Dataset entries
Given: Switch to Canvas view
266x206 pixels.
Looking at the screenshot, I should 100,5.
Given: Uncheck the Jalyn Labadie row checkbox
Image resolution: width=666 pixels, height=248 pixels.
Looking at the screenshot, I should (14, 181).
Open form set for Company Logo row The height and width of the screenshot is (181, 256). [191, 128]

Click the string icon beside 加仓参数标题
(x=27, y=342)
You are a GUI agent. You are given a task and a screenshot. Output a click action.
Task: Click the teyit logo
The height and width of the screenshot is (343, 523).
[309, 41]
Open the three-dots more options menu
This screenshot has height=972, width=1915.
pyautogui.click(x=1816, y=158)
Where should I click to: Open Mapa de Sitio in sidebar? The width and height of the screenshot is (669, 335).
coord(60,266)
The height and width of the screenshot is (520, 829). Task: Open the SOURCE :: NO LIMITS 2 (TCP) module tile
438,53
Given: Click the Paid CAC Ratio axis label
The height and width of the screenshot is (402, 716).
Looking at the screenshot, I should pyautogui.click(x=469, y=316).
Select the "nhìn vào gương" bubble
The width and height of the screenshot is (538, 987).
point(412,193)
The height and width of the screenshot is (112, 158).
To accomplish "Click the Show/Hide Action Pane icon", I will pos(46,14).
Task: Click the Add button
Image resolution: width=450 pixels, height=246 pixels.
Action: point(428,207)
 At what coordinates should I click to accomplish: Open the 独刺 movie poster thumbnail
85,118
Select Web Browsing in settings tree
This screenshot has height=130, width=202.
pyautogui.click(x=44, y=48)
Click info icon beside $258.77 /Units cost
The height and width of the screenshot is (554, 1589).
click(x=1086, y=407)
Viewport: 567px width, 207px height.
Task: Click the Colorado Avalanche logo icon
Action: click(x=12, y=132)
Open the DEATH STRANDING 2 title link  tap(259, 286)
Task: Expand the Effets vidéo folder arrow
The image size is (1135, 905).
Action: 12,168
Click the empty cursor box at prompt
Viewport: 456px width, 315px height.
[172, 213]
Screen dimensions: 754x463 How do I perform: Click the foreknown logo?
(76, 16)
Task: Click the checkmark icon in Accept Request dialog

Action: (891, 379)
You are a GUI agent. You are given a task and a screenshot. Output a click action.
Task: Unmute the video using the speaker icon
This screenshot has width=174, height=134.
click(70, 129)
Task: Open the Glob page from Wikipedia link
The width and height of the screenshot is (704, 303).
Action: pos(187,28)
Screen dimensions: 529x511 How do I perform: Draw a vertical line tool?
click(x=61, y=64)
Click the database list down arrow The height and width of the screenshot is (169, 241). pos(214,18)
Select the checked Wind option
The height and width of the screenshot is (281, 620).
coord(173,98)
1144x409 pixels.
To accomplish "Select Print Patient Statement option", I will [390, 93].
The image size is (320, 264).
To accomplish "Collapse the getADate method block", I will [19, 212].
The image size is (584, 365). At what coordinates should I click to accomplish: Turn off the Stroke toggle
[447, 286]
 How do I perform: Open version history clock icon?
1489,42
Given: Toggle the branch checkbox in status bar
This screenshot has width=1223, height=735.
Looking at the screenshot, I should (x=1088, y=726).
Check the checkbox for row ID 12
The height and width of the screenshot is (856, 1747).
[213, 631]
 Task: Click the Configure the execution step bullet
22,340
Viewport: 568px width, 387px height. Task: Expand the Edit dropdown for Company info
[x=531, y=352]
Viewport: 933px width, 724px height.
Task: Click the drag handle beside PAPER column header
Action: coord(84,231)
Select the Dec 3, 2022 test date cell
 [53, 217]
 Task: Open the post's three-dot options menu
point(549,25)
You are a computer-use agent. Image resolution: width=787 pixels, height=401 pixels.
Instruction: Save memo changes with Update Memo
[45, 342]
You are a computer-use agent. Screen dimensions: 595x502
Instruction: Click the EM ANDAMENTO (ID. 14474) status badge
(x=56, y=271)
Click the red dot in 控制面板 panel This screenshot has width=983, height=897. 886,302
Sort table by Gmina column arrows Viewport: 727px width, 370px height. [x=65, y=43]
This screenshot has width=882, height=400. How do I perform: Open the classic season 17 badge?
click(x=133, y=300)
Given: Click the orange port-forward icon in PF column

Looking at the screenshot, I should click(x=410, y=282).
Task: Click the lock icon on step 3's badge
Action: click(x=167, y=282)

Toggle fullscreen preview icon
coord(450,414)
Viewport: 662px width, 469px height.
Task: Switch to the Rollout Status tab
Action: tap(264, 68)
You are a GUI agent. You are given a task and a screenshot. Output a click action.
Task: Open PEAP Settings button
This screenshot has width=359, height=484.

* **WHAT IS BEING ASKED**: Check each line of the records above for the word "link", count the lines that have it, and give only the count.

* **RESULT BELOW**: 2